Form and Content
I Mary: A Biography of the Girl Who Married Abraham Lincoln, Ruth Painter Randall’s chronological account of Mary Todd Lincoln’s life, begins with her life as the privileged daughter of the proud clan that founded Lexington, Kentucky, and ends with her death almost twenty years after the 1865 assassination of President Abraham Lincoln. The biography’s nineteen chapters are enhanced by relevant photographs and sketches.
Randall tells how, following difficulties with her stepmother, Mary Todd traveled to Springfield, Illinois, to stay with her elder sister, the wife of one of Springfield’s most prominent citizens. It was there that the attractive, cheerful young woman met, fell in love with, and married the struggling young attorney Abraham Lincoln.
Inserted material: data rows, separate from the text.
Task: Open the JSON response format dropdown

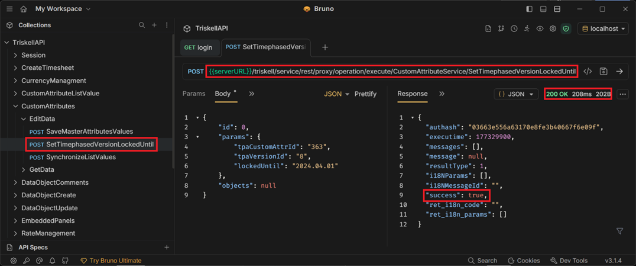Action: click(516, 94)
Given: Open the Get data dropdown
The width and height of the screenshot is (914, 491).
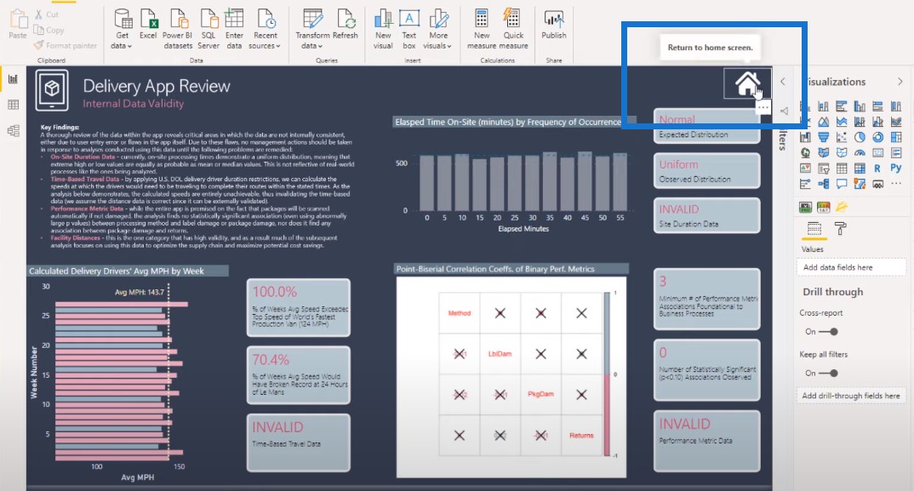Looking at the screenshot, I should tap(122, 29).
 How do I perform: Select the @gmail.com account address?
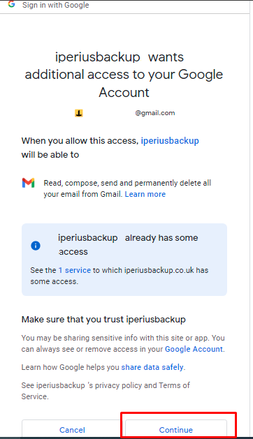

Mary’s ambition for her husband’s career in law and politics is discussed, as are the ways in which she fulfilled her role as wife of a successful politician. This role was always combined with that of a good and caring parent. The animosity that existed between Mary and Lincoln’s law partner, William Herndon, is described, and the difficult and unhappy existence that Mary endured following her husband’s death comprises the book’s final chapters.
One of several important themes that surface is how Mary Lincoln’s life was shaped by a series of grievous losses, beginning with the death of her mother when she was only six years old and her subsequent estrangement...
(The entire section is 494 words.)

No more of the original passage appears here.